Cybertrucks rust in the rain.

I’m not an expert in stainless steel, but doesn’t stainless steel require oxygen to function? I.e. using a wrap may make it more susceptible to rust?
 
I’m not an expert in stainless steel, but doesn’t stainless steel require oxygen to function? I.e. using a wrap may make it more susceptible to rust?

Just trying to remember what I can from an engineering materials survey course I took years ago.

It's the chromium content that makes stainless steel corrosion resistant. Or at the very least resistant to further corrosion.

Chromium and aluminum have a property where they oxidize/corrode extremely quickly. As such they form a tough protective oxidation layer that's supposed to prevent further corrosion by blocking any further oxidation. If it's scratched the protective layer should reform quickly in the presence of oxygen.

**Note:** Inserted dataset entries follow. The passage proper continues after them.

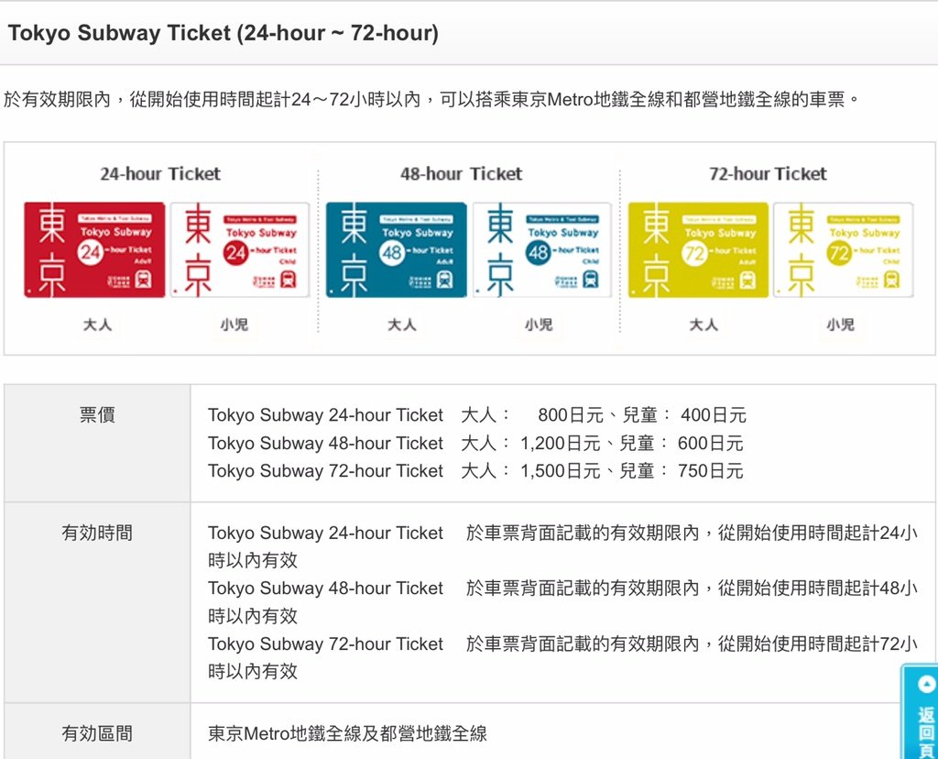
Task: Select the white 48-hour child ticket image
Action: click(x=542, y=249)
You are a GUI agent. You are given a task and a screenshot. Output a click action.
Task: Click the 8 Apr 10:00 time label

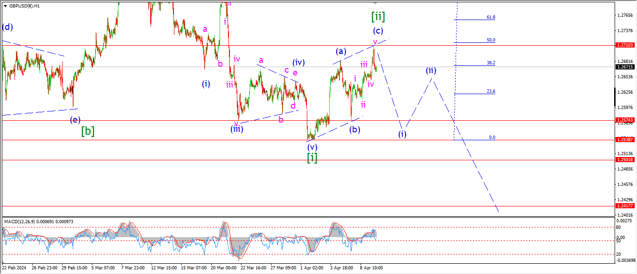pos(371,268)
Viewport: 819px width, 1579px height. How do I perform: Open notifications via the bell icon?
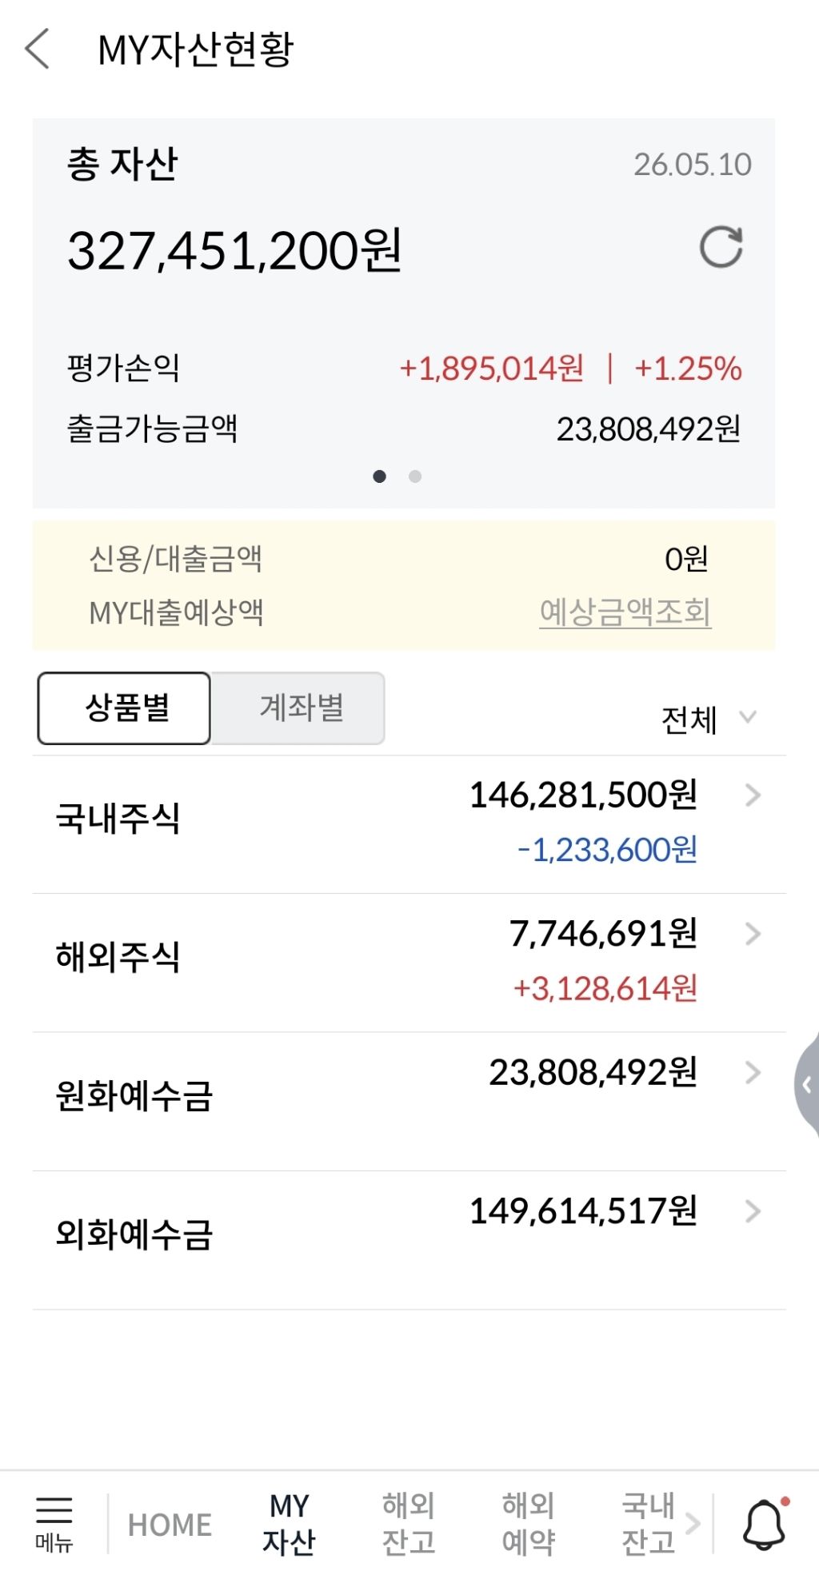click(765, 1524)
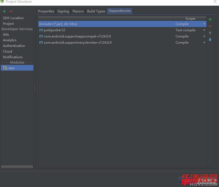This screenshot has width=219, height=187.
Task: Switch to the Flavors tab
Action: (78, 11)
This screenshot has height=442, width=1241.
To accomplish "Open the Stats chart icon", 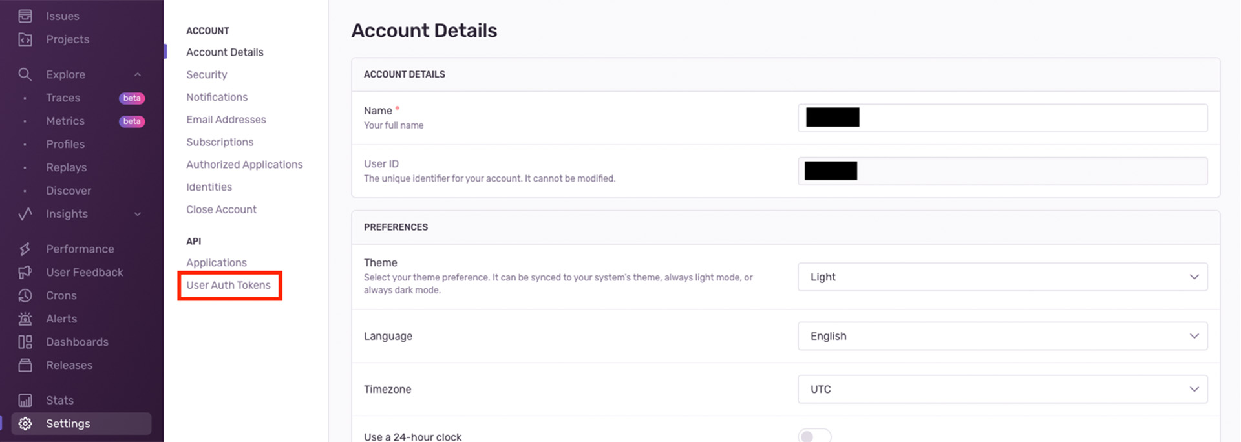I will (25, 400).
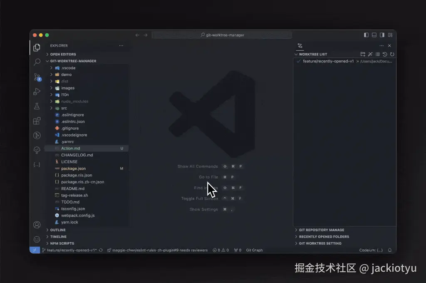Expand the GIT REPOSITORY MANAGE section
The height and width of the screenshot is (283, 426).
[x=322, y=230]
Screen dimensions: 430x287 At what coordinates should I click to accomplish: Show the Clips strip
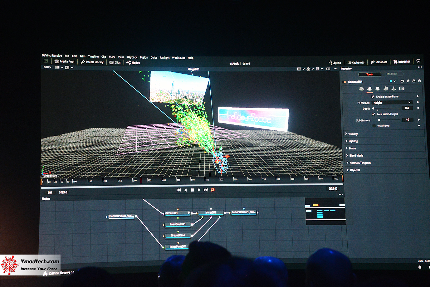click(115, 62)
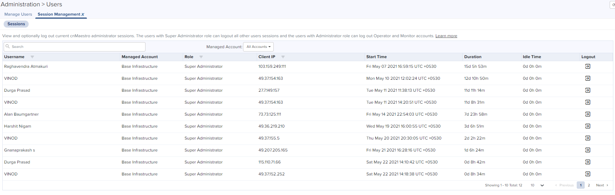Open the Role column filter icon
615x195 pixels.
pyautogui.click(x=201, y=57)
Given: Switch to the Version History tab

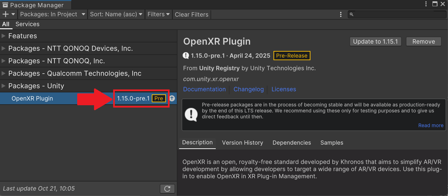Looking at the screenshot, I should 242,143.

In an absence of oxygen, iron is simply not going to rust. But when there's oxygen present and there's any bare chromium exposed, stainless steel will form a new protective layer quickly.

I recall our lessons on why iron rusts. The iron oxidation layer is rather brittle (some say fragile) and when it forms (slowly) it continues to crack and expose more metal.

I haven't seen it, but aluminum can interesting with its protective layer. Mercury forms an amalgam with aluminum. However, the surface has to be scratched in order to form.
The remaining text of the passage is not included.